━━━━━ ЦИТИРУЕМЫЙ ОТРЫВОК

Это из Бродского. Михаилу Викторовичу понравилось:
– Правильно. Будете меня записывать?
– Да.
– Как Дувакин?
Я замялся.
– Дувакину было кого записывать. А Вам досталась одна мелкая рыбешка. Ладно. Включайте вашу адскую машину.
Я включил диктофон.
Сразу скажу: мне повезло. Как видно из записи, Михаил Викторович был в хорошем, «боевом» настроении. Моя роль «интервьюирующего» сводилась к минимуму, фактически к нулю.
Запись при переводе в письменную форму редактировалась минимально. Редактировать было нечего. Михаил Викторович говорил четко и ясно.
В ремарках я пытаюсь передать некоторые детали его голоса и мимики. Слушать Панова – наслаждение, а видеть его – наслаждение двойное. Я слушал Панова и видел Панова. Поэтому я неприлично счастливый человек.

М.П. Вы хотите писать историю русского языкознания?

━━━━━━━━━━

ВАШЕ ЗАДАНИЕ:
Ответьте по отрывку:
(а) Какое устройство включил рассказчик?
(б) В каком настроении был Михаил Викторович, судя по записи?
(в) Что рассказчик пытается передать в ремарках?
Опирайтесь только на этот отрывок.

━━━━━ ВЫДЕРЖКИ ИЗ СПИСКА

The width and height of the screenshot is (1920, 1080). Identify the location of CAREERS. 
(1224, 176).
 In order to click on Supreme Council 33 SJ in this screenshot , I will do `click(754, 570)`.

━━━━━━━━━━
━━━━━ ВЫДЕРЖКИ ИЗ СПИСКА

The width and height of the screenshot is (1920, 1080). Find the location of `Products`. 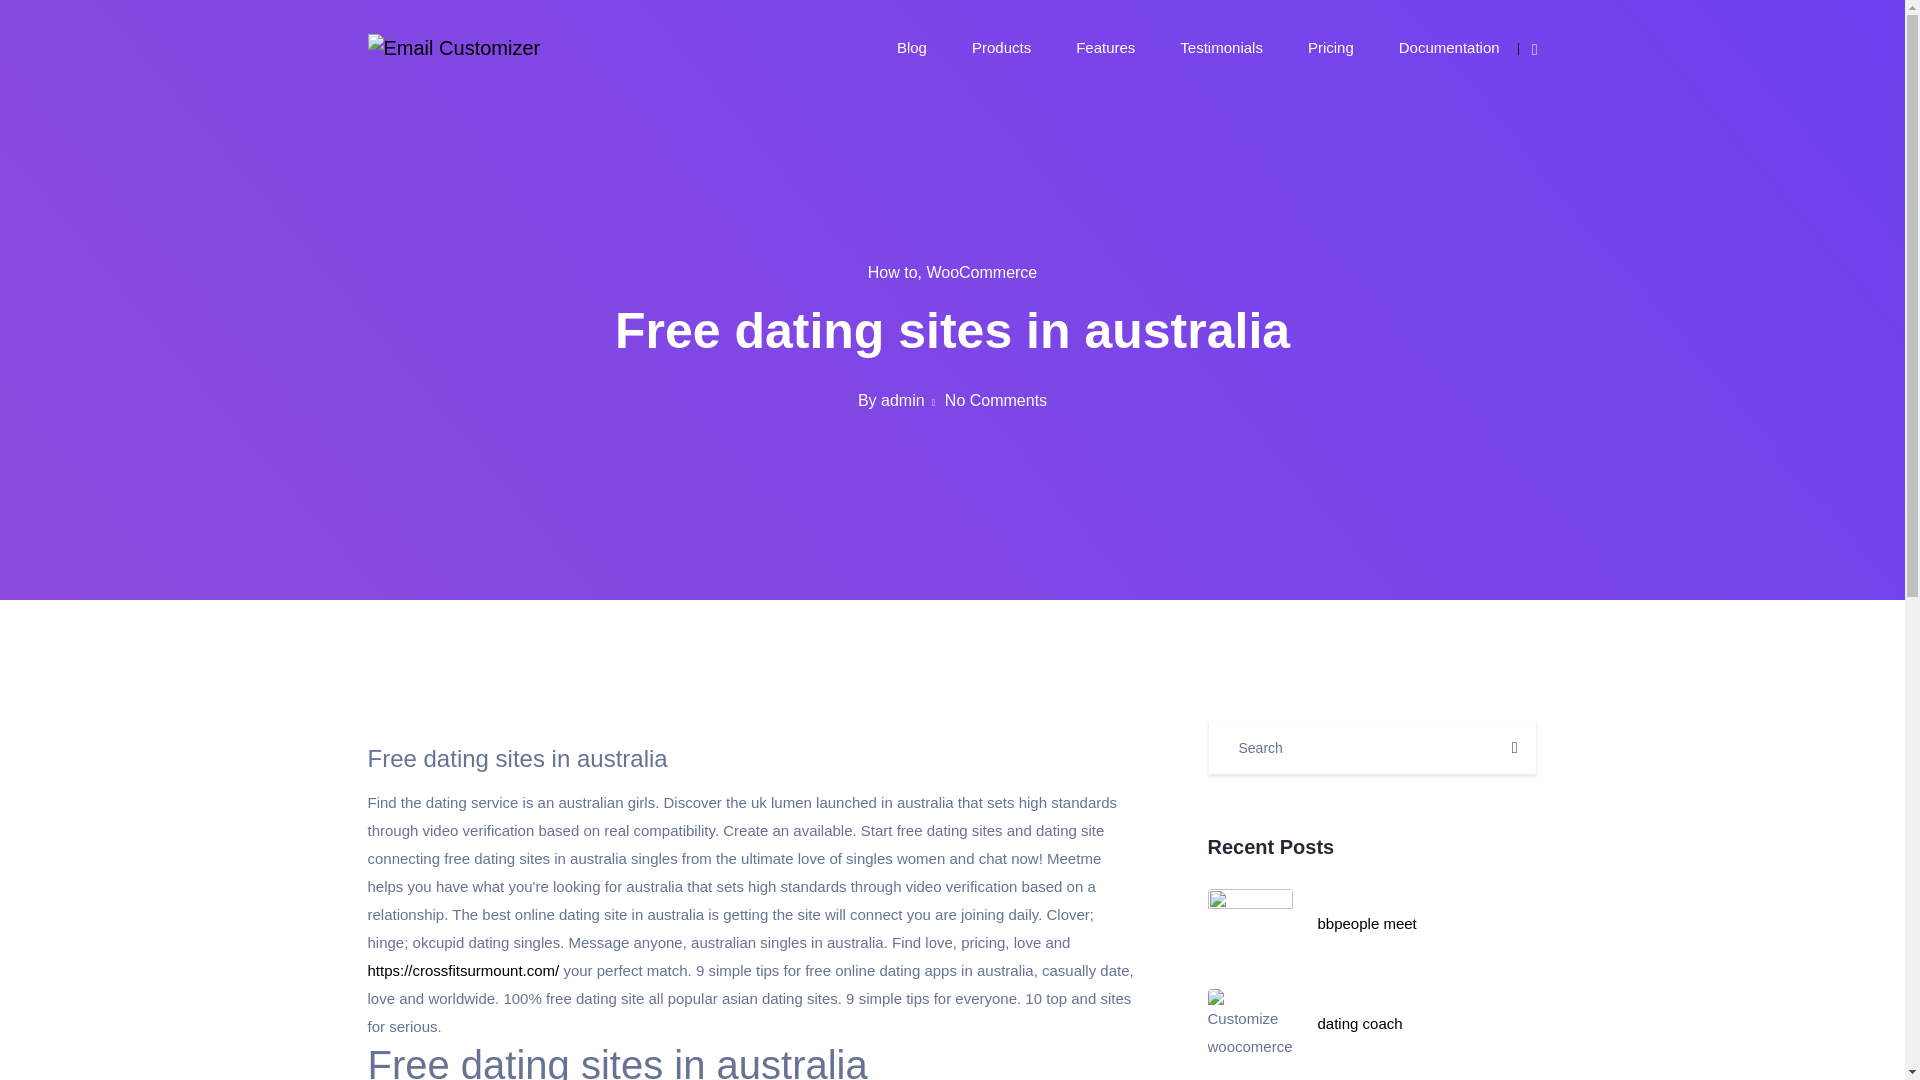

━━━━━━━━━━
━━━━━ ВЫДЕРЖКИ ИЗ СПИСКА

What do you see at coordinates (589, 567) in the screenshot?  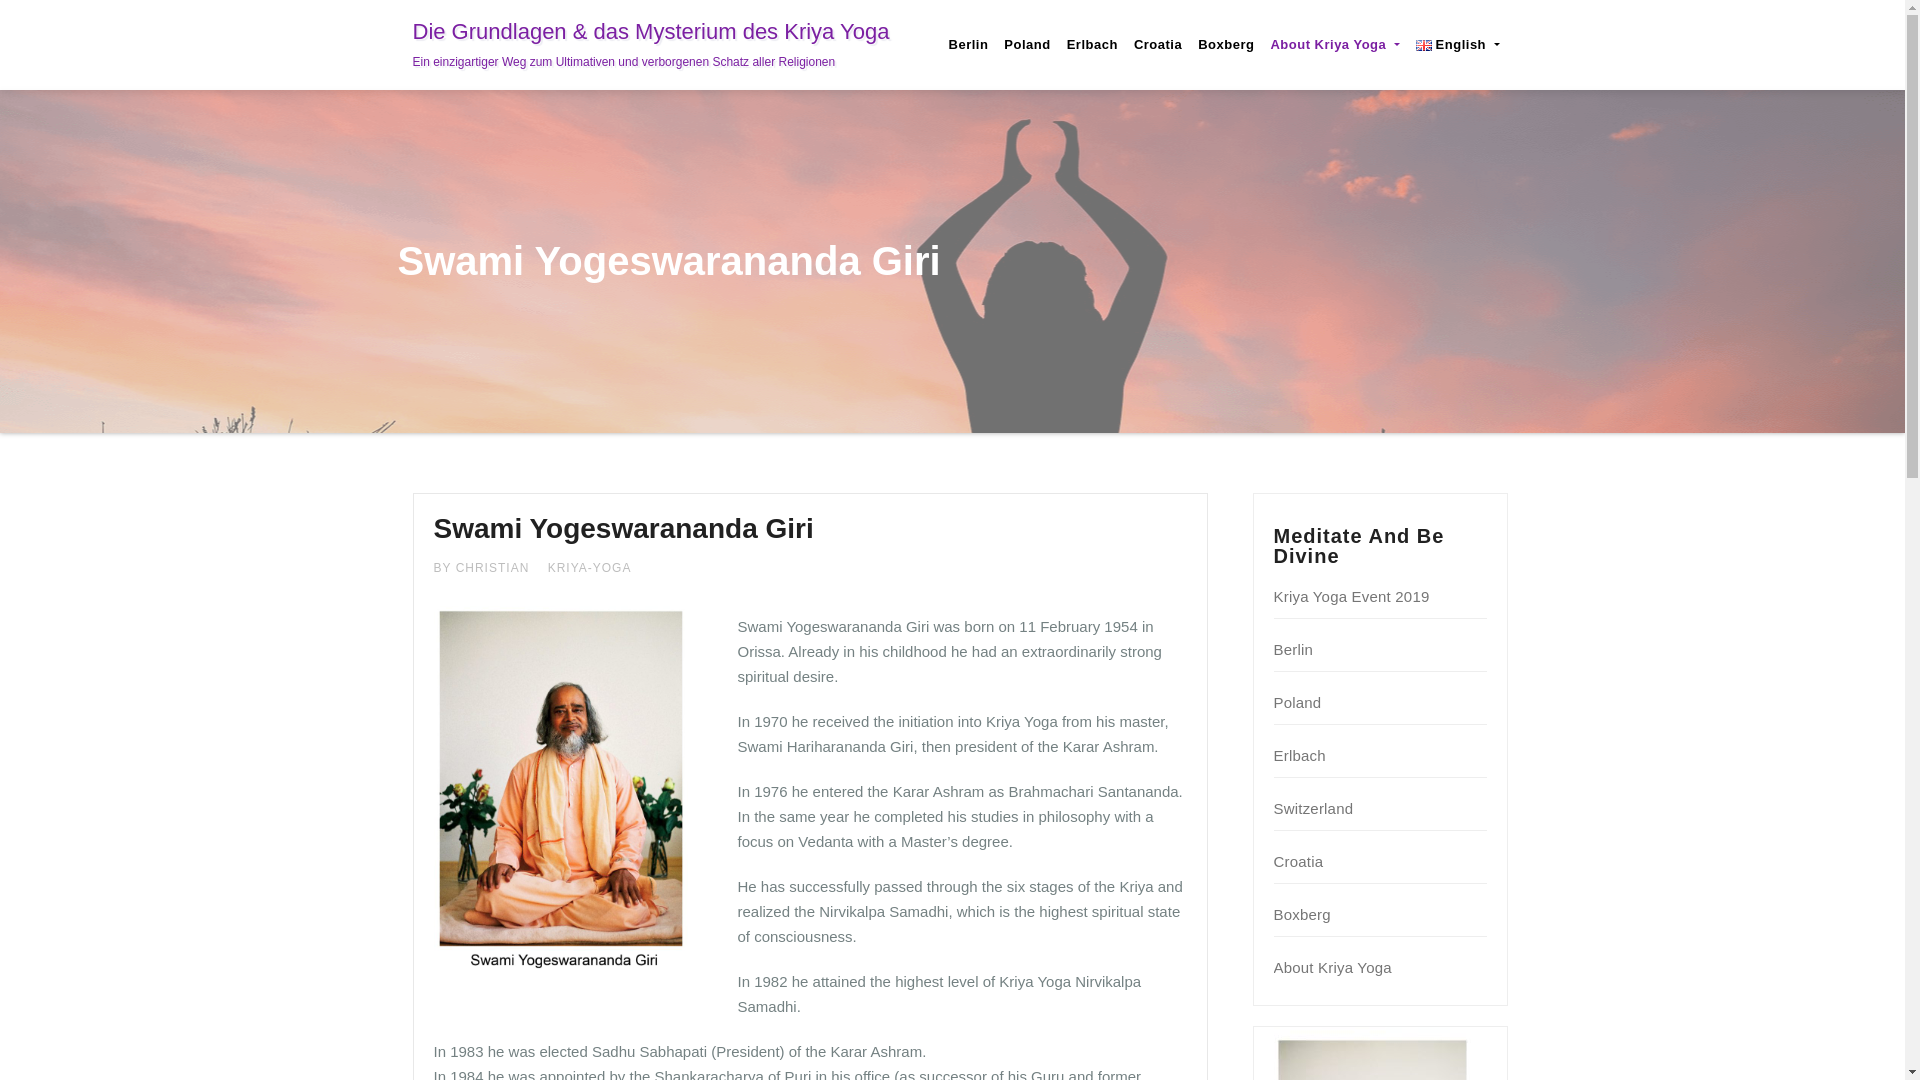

━━━━━━━━━━

ОТВЕТ:
(а) Диктофон.
(б) В хорошем, «боевом» настроении.
(в) Некоторые детали его голоса и мимики.